━━━━━ DATA SUPPLIED ━━━━━

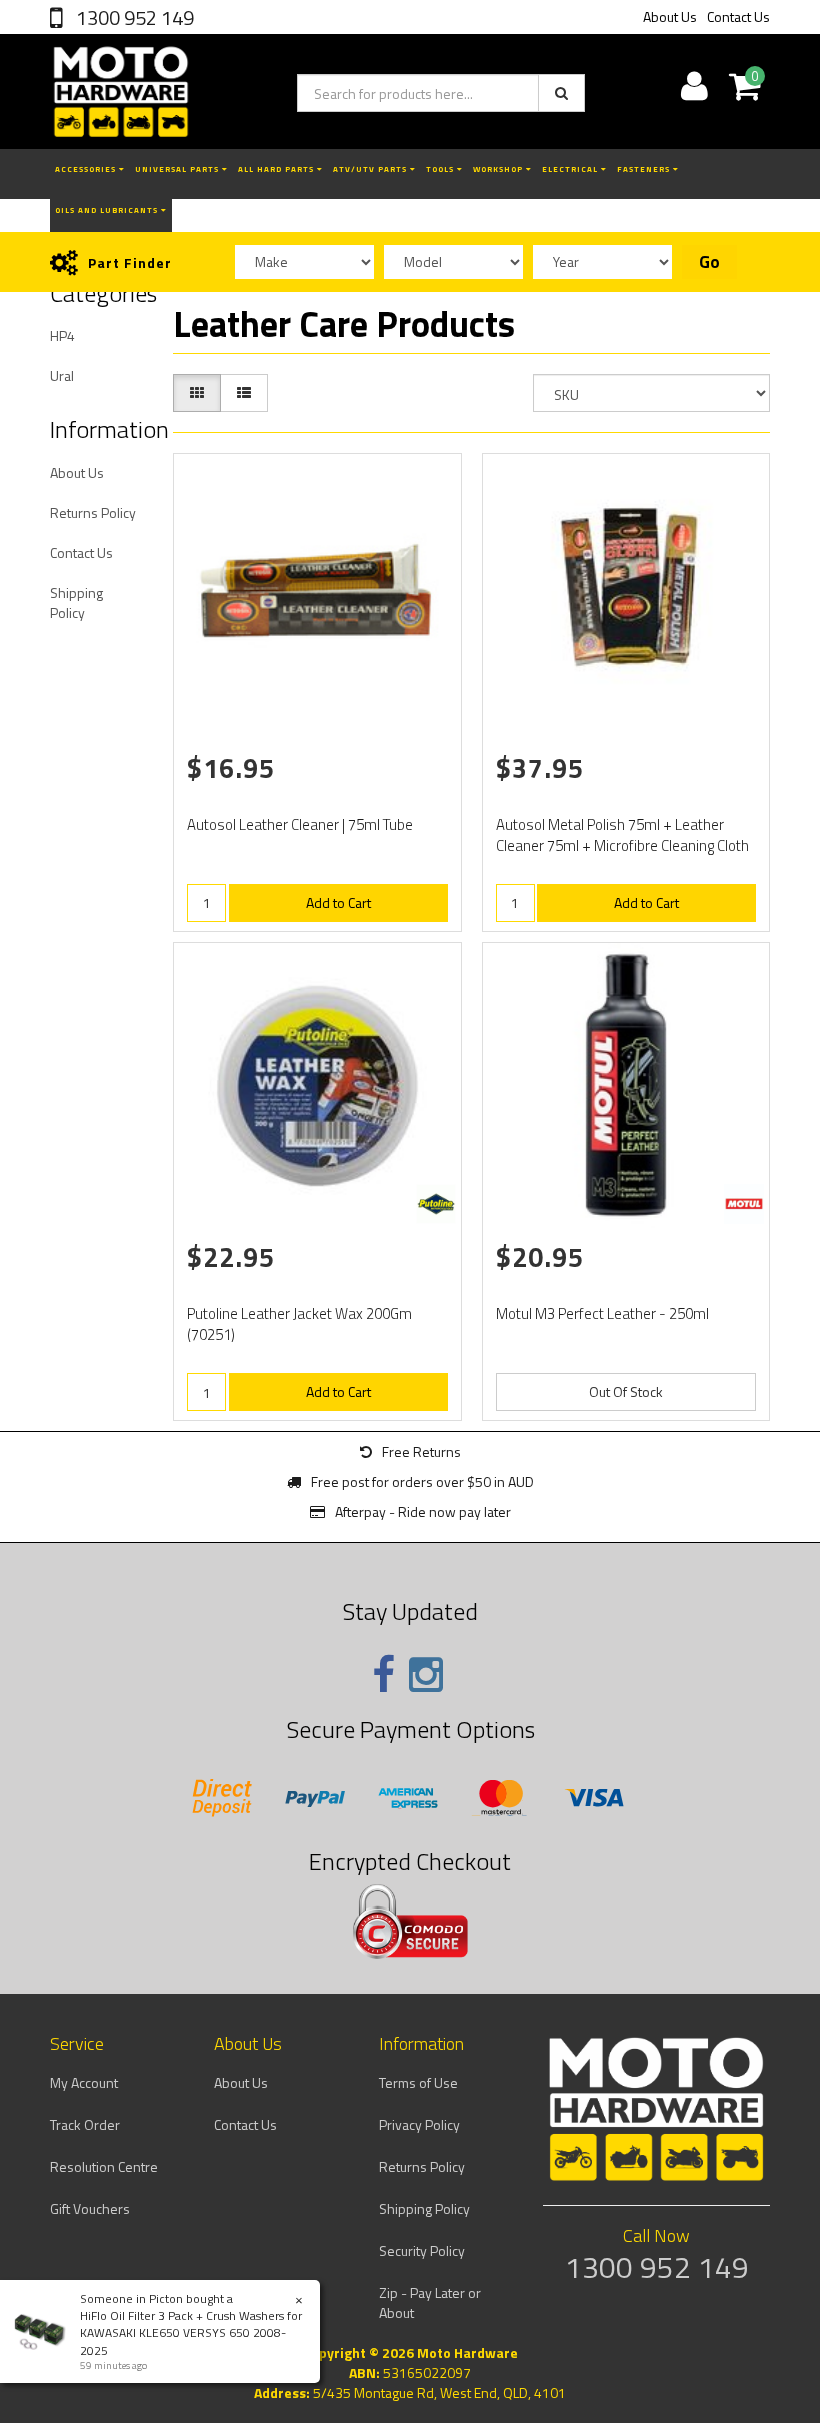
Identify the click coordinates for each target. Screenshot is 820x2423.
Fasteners (645, 169)
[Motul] (744, 1204)
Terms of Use (418, 2082)
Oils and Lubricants (108, 210)
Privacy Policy (419, 2124)
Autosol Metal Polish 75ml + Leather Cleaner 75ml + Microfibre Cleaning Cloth (622, 835)
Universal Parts (178, 169)
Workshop (499, 169)
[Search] (561, 93)
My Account (84, 2082)
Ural (62, 375)
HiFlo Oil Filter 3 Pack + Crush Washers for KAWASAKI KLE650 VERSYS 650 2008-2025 (191, 2332)
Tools (441, 169)
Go (709, 262)
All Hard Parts (277, 169)
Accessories (87, 169)
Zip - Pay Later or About (430, 2302)
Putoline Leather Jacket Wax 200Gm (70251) (299, 1324)
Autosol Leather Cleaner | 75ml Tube (300, 824)
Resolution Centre (104, 2166)
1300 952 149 (133, 17)
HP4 (62, 335)
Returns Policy (93, 512)
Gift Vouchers (90, 2208)
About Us (670, 16)
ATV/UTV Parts (371, 169)
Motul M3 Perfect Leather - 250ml (602, 1313)
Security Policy (422, 2250)
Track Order (85, 2124)
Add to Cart (338, 902)
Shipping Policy (76, 602)
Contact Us (738, 16)
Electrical (571, 169)
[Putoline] (436, 1204)
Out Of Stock (626, 1391)
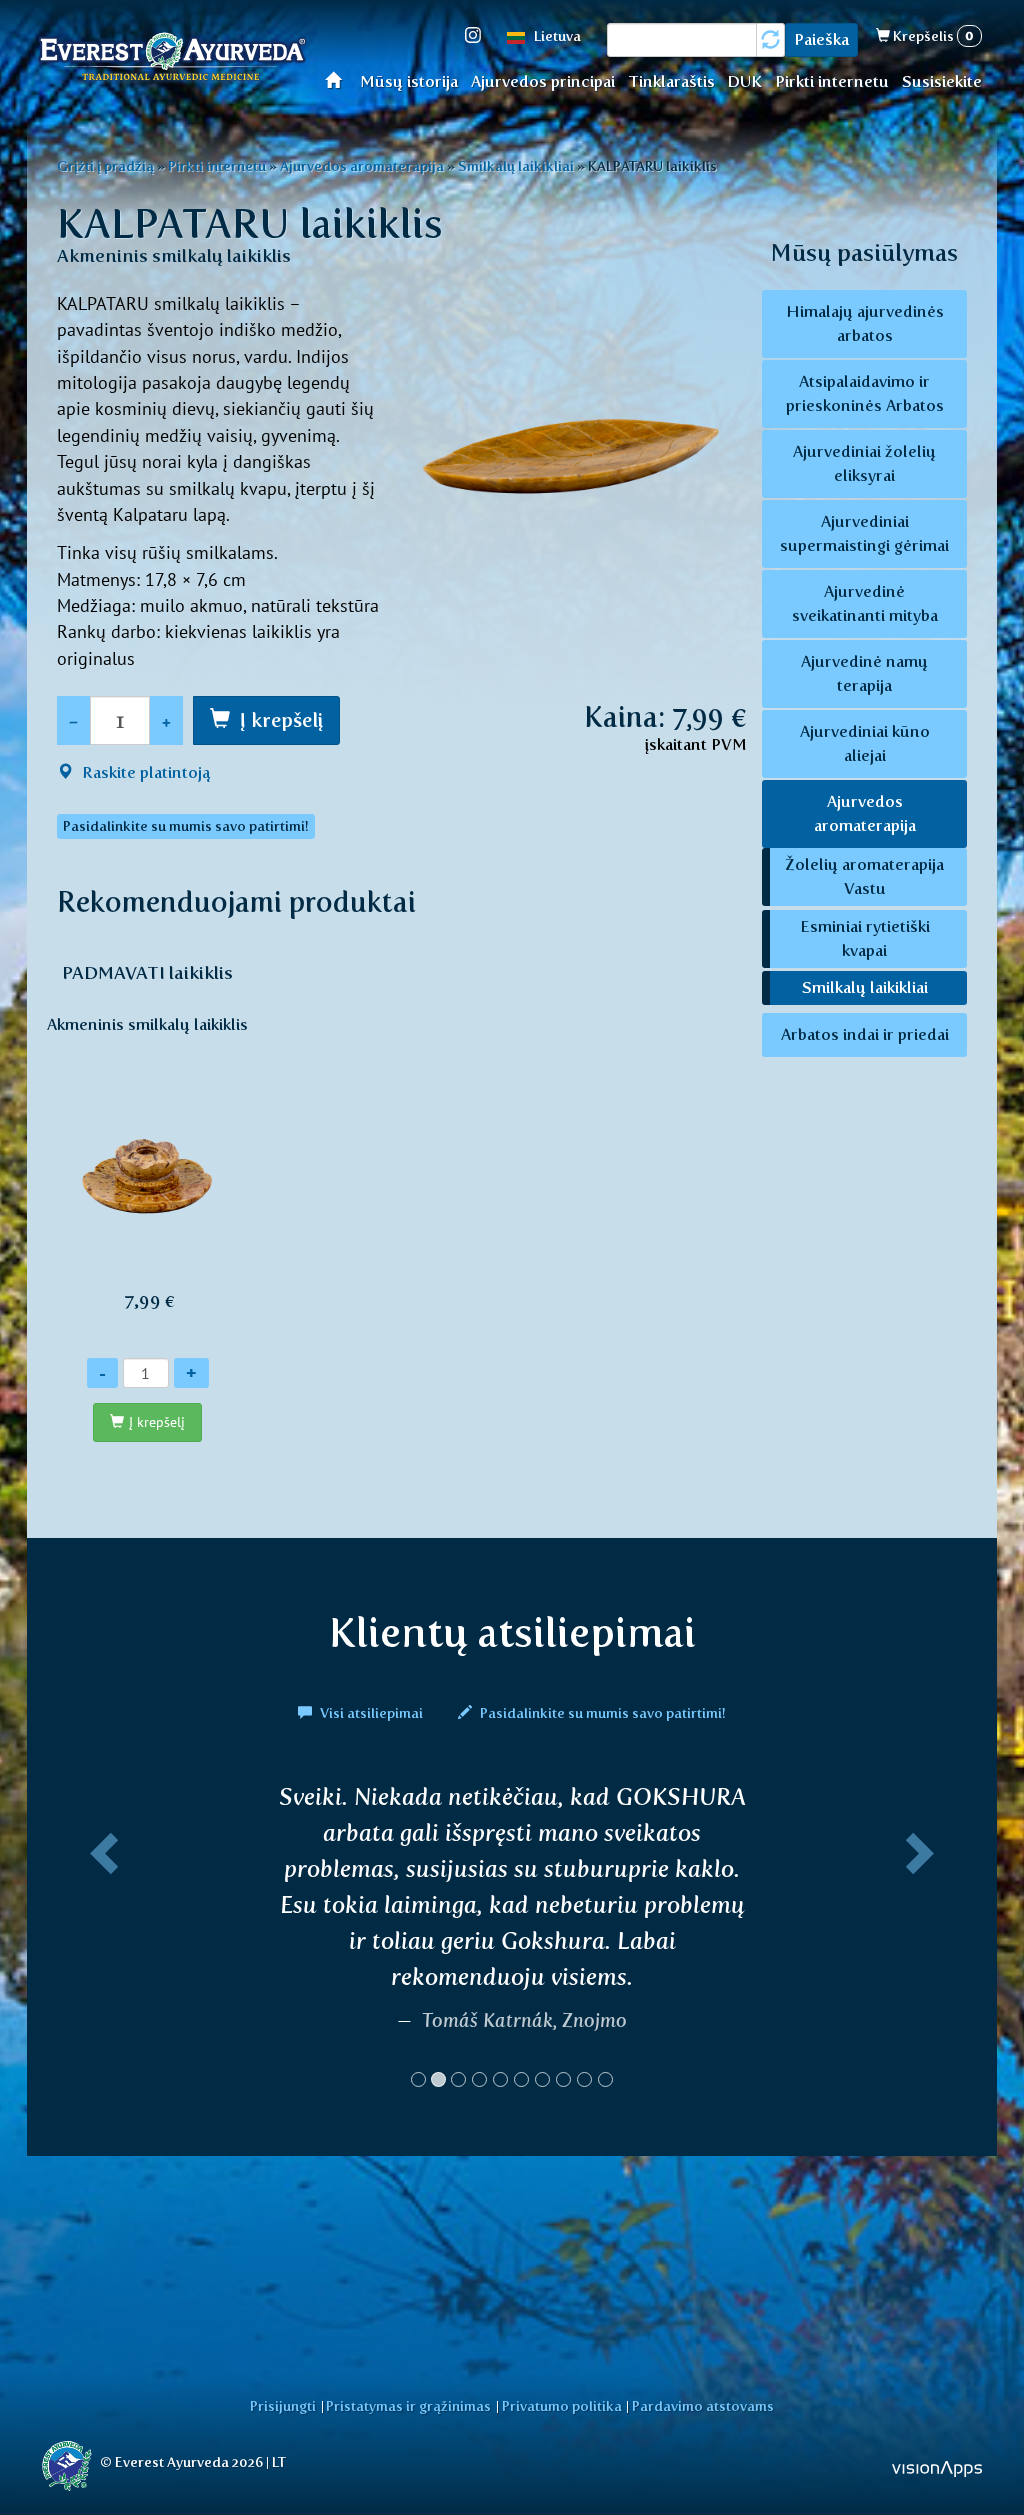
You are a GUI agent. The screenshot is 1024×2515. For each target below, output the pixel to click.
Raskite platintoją (144, 772)
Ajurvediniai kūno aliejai (865, 743)
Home (339, 79)
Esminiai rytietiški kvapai (865, 938)
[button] (100, 1943)
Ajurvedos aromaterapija (362, 166)
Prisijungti (283, 2406)
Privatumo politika (562, 2406)
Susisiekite (942, 81)
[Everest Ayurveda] (172, 59)
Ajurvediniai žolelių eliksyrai (864, 463)
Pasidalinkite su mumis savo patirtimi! (601, 1713)
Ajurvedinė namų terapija (864, 673)
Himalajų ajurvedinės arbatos (865, 323)
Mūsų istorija (409, 81)
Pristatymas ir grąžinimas (408, 2406)
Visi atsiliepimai (371, 1713)
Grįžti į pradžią (105, 166)
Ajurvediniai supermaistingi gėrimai (864, 533)
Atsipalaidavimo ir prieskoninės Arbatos (865, 393)
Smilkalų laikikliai (516, 166)
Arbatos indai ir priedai (865, 1034)
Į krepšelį (281, 720)
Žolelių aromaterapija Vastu (864, 876)
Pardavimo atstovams (703, 2406)
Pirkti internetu (832, 81)
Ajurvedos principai (543, 81)
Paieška (821, 39)
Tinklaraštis (671, 81)
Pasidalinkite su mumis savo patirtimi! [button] (186, 826)
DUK (744, 81)
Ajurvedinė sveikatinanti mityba (865, 603)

━━━━━

## TASK GOAL:
Look above for the line with "Gift Vouchers (90, 2208)" and the line with "You are a GUI". Copy them and every line between, exactly, but no pictures.

## RESPONSE:
Gift Vouchers (90, 2208)
About Us (670, 16)
ATV/UTV Parts (371, 169)
Motul M3 Perfect Leather - 250ml (602, 1313)
Security Policy (422, 2250)
Track Order (85, 2124)
Add to Cart (338, 902)
Shipping Policy (76, 602)
Contact Us (738, 16)
Electrical (571, 169)
[Putoline] (436, 1204)
Out Of Stock (626, 1391)
You are a GUI agent. The screenshot is 1024×2515. For each target below, output the pixel to click.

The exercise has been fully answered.